Sought after as an artistic leader and pedagogue, Kass served as a Contemporary Leader (2021-2026) for Lucerne Festival, a role combining performance with artistic curation, creation of new works, and pedagogy. In addition to teaching at the Lucerne Festival Academy, he has been in residence at Stanford University, Boston Conservatory at Berklee, UC Santa Barbara, University of Georgia, and more. With pianist and music therapist Renate Rohlfing, Kass co-created “Tell Your Story,” a community-based, creative engagement project for Spoleto Festival USA to create sonic memoirs preserving the oral history of the greater Charleston area. He is a co-founder and Co-Artistic Director of DownEast New Music.

Conrad Winslow is a composer and pianist whose musical forms are fiercely committed to legibility and broad expressive bandwidth, often combining precipitous edges with graceful shifting syntax, “…provoking questions of how arrangement shapes meaning” (Popmatters). Raised in Homer, Alaska, he first learned to make a world from scratch by watching his parents build a log cabin home in the woods. His music “remains tautly controlled and coherent, but bursts with variety both harmonic and gestural” (Music in American Life: An Encyclopedia…).

Winslow’s instrumental music has been commissioned by Alarm Will Sound, Carnegie Hall, the Albany Symphony, and the American Composers Orchestra. He has worked closely with Rufus Wainwright, collaborated with choreographers Justin Peck, Zack Winokur, auteur/choreographer Celia Rowlson-Hall, and viola da gambist Liam Byrne, and his music has been recorded for Cedille Records and innova Records. He holds a Master’s Degree in composition from the Juilliard School, where he studied with John Corigliano, and degrees from NYU and Rollins College. He is also the co-founder of Wild Shore New Music, a new music series based in Southcentral Alaska.

Soprano Nina Guo is interested in the sounds of recent and ongoing times, and her performance practice includes interpreting notated music, improvising, and collaborating on interdisciplinary projects. 

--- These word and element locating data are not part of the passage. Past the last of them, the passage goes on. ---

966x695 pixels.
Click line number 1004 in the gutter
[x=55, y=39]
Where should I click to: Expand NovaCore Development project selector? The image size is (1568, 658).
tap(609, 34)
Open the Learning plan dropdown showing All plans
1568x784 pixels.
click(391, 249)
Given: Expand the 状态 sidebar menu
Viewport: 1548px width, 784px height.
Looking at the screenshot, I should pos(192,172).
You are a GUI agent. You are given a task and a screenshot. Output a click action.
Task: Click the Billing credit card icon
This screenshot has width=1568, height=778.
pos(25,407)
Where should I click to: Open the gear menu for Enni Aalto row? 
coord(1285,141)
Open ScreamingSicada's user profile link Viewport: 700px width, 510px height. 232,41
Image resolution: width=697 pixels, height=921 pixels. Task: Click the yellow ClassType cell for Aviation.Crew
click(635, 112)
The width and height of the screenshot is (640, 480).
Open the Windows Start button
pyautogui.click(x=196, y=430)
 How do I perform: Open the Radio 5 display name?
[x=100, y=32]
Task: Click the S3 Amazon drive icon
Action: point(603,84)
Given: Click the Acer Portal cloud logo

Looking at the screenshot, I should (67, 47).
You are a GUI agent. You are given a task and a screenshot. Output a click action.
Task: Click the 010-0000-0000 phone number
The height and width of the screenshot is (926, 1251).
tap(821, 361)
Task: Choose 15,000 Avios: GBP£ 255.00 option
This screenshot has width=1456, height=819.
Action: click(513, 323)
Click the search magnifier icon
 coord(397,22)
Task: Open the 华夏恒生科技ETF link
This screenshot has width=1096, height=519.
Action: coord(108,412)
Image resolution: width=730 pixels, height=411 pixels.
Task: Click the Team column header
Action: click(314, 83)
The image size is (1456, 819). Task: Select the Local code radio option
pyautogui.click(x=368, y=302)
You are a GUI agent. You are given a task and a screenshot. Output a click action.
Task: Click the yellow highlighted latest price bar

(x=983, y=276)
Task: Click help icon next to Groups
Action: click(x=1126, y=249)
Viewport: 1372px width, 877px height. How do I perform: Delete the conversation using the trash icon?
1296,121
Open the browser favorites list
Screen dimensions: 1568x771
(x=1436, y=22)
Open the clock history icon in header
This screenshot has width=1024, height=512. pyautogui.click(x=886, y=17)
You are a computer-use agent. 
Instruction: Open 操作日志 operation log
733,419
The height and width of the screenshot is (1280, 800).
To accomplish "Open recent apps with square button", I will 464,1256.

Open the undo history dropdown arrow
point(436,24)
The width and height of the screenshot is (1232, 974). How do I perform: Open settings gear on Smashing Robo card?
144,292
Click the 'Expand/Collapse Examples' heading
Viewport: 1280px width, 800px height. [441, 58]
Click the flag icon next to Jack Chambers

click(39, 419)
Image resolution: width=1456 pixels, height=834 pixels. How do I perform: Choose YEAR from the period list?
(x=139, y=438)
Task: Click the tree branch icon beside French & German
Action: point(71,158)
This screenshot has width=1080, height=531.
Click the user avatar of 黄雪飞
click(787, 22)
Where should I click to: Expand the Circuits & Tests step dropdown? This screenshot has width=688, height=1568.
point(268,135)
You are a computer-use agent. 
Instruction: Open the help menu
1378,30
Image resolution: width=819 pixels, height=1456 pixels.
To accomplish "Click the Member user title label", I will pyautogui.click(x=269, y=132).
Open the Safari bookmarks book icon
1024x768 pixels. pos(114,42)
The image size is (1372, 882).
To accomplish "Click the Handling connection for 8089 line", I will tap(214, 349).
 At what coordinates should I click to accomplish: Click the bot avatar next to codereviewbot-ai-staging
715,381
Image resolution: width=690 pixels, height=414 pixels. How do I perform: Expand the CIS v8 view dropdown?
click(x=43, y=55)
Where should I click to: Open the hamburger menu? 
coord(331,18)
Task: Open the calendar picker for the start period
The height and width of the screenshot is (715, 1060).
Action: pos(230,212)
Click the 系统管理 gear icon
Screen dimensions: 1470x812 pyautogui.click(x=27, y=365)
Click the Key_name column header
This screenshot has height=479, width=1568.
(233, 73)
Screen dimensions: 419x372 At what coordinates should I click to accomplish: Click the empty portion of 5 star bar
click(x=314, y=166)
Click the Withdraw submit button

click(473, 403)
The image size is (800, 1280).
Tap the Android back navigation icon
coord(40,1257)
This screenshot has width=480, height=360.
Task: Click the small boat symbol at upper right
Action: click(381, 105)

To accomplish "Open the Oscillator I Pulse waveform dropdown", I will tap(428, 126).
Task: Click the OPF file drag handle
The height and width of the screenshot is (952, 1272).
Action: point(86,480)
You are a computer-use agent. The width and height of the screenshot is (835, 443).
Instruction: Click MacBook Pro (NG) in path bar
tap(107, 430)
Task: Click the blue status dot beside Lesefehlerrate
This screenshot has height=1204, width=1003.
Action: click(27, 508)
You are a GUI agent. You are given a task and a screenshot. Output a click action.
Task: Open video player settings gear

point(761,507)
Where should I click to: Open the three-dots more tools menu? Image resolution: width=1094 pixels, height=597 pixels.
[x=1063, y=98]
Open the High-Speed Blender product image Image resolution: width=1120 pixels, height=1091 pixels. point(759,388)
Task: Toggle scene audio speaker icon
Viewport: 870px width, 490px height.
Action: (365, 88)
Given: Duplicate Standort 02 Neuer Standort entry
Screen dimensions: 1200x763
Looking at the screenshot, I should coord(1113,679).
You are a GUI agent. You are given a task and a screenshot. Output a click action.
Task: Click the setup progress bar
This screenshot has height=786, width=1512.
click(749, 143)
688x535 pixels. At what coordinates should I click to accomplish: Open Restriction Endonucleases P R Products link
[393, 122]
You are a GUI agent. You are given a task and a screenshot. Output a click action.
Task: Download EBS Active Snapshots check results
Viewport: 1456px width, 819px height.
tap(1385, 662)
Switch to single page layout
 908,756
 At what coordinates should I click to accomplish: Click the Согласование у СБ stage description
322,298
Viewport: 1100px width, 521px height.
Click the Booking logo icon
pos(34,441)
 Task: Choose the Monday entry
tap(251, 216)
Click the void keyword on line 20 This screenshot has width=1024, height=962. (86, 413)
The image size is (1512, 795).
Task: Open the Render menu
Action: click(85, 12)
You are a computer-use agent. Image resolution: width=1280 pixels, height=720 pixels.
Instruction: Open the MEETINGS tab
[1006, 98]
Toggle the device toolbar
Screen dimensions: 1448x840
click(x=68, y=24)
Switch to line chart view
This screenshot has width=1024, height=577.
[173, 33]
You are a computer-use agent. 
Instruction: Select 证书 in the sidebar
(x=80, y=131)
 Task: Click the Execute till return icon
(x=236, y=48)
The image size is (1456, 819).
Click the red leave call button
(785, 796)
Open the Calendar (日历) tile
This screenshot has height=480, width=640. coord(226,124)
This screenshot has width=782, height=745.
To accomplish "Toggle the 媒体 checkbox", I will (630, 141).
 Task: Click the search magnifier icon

An in-demand concert soloist, she has made appearances with the London Sinfonietta, ICTUS, Contrechamps, Ensemble Modern, Decoder, and others. She recently made her Boston Symphony Hall debut, performing Aventures & Nouvelles Aventures (Ligeti). She specializes in experimental opera, working with groups such as Neuköllner Oper, Guerilla Opera, ECCE, and Opera Lab Berlin.  

Her upcoming projects include releasing a new recording of Morton Feldman’s Three Voices and performing the music of experimental composers Robert Ashley and Jennifer Walshe. She will also premiere a new production of Sciarrino’s Perseo e Andromenda, singing the role of Andromeda.

Guo hosts, writes, and performs a live radio show, “The Entertainment”, on Cashmere Radio (Berlin), a comedy variety show presenting experimental and contemporary music.